Your instructions = Please repeat the records from the line with "Select the Frequently used section heading" up to and including the line with "click(460, 360)", exactly as they appear.

Recorded data =
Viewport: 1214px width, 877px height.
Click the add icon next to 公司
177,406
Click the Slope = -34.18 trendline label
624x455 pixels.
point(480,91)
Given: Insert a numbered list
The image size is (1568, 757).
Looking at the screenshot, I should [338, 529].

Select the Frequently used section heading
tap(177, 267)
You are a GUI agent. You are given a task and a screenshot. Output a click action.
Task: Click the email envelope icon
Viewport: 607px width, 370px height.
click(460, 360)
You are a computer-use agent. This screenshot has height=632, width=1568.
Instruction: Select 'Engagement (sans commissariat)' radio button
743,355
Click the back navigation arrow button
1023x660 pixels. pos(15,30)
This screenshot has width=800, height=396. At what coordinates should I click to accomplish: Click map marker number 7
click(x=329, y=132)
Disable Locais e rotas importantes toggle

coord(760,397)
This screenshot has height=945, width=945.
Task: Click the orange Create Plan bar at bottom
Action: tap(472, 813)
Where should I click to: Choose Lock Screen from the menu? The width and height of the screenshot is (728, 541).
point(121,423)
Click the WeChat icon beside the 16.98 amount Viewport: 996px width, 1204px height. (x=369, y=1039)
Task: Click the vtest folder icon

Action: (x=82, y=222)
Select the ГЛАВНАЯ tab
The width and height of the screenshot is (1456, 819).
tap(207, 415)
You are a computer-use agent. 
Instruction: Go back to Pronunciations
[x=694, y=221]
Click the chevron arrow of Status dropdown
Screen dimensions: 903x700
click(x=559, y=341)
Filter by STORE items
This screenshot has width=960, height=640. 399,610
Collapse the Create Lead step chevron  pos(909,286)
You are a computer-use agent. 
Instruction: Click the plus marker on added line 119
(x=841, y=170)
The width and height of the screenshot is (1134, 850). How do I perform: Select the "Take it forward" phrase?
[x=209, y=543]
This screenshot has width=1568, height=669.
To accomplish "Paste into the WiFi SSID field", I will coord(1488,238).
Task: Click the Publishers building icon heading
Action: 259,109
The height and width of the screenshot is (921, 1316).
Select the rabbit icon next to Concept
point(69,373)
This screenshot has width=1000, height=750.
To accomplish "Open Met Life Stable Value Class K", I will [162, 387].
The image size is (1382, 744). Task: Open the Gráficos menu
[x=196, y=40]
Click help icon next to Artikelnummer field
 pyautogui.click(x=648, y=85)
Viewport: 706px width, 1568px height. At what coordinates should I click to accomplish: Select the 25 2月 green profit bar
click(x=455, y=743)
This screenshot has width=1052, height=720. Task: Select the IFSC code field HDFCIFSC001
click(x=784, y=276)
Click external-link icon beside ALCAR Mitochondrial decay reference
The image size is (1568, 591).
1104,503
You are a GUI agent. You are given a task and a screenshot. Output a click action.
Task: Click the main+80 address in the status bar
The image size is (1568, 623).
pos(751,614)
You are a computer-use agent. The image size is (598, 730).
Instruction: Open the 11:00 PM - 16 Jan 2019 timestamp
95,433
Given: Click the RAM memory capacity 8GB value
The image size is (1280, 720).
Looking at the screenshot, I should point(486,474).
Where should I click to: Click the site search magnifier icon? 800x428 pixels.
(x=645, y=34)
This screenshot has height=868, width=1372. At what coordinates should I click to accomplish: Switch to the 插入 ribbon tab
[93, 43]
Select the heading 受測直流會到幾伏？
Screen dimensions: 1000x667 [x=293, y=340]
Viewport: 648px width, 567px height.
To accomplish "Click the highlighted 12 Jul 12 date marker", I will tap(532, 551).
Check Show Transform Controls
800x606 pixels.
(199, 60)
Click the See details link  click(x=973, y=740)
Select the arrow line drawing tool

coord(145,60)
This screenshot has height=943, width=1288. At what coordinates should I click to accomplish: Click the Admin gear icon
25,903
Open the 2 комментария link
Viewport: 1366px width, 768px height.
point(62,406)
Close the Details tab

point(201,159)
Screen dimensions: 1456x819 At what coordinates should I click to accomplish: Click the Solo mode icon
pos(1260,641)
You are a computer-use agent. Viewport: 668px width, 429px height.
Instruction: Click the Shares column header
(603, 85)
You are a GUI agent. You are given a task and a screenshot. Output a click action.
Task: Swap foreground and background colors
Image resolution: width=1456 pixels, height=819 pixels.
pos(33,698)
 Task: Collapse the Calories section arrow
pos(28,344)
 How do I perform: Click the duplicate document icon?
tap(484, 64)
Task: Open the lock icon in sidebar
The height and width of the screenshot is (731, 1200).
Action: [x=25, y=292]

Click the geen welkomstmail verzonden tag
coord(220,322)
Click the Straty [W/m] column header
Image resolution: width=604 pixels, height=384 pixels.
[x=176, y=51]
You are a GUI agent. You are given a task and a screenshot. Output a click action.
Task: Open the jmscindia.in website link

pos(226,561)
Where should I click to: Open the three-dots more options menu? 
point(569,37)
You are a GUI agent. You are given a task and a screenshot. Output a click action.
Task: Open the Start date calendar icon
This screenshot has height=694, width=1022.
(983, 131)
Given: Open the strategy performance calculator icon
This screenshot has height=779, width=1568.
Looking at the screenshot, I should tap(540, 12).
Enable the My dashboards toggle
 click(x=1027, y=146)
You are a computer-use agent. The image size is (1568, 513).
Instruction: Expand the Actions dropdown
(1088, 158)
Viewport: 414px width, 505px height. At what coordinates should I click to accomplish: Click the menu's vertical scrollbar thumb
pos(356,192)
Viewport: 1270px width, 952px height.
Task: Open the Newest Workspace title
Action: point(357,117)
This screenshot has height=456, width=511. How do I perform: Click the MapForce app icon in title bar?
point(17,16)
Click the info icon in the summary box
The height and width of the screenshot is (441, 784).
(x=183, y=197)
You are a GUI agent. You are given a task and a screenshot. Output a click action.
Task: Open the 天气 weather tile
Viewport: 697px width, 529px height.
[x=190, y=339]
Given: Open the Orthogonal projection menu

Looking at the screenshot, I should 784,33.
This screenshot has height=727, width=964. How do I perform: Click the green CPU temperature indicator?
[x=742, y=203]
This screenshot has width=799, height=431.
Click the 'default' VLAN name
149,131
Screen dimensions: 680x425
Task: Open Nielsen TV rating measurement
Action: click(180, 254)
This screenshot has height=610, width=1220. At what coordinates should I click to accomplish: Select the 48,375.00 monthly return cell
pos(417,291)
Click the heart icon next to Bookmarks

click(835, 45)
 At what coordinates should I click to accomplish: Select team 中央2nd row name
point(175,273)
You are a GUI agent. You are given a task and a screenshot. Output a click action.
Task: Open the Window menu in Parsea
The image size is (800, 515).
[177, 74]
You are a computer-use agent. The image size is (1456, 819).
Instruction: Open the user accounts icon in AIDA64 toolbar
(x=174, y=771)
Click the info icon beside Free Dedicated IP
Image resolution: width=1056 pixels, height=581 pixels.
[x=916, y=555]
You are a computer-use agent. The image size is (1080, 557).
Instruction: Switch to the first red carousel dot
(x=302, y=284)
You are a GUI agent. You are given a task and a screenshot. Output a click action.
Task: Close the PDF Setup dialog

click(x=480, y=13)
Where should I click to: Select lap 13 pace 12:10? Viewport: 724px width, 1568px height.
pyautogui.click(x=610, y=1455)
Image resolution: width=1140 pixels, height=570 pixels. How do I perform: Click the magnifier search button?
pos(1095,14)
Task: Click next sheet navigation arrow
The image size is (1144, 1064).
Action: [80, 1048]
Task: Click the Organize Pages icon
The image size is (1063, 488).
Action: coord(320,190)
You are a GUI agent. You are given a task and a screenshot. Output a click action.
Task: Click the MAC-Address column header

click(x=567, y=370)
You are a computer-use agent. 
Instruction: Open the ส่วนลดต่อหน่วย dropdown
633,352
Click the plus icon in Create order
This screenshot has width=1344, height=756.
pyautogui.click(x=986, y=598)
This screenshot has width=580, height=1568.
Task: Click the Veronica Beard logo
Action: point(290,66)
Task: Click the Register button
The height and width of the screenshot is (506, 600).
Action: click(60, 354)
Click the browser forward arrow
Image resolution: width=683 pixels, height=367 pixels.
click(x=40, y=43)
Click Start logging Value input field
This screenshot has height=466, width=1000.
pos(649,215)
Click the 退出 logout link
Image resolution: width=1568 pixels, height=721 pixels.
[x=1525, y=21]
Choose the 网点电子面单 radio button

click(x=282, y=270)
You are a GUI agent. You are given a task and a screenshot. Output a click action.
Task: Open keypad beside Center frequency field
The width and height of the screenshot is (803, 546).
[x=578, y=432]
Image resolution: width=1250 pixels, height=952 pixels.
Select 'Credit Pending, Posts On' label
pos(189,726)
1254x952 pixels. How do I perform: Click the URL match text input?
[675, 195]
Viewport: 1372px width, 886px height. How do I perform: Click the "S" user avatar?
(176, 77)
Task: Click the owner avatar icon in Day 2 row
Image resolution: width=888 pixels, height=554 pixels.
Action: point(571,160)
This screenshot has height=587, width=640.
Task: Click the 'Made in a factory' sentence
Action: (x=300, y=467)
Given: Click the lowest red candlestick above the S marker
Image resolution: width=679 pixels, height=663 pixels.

Correct result =
Select the Frequently used section heading
tap(177, 267)
You are a GUI agent. You are given a task and a screenshot. Output a click action.
Task: Click the email envelope icon
Viewport: 607px width, 370px height.
click(460, 360)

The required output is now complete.